Records to use -
***
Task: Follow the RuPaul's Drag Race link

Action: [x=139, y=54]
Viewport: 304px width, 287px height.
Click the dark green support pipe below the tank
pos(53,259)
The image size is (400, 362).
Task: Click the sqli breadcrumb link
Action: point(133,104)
***
Problem requirements - Which lines run from the one containing "Viewport: 304px width, 287px height." to the end of the entries above? Quote exactly those, and only those.

Reply to the task -
Viewport: 304px width, 287px height.
Click the dark green support pipe below the tank
pos(53,259)
The image size is (400, 362).
Task: Click the sqli breadcrumb link
Action: point(133,104)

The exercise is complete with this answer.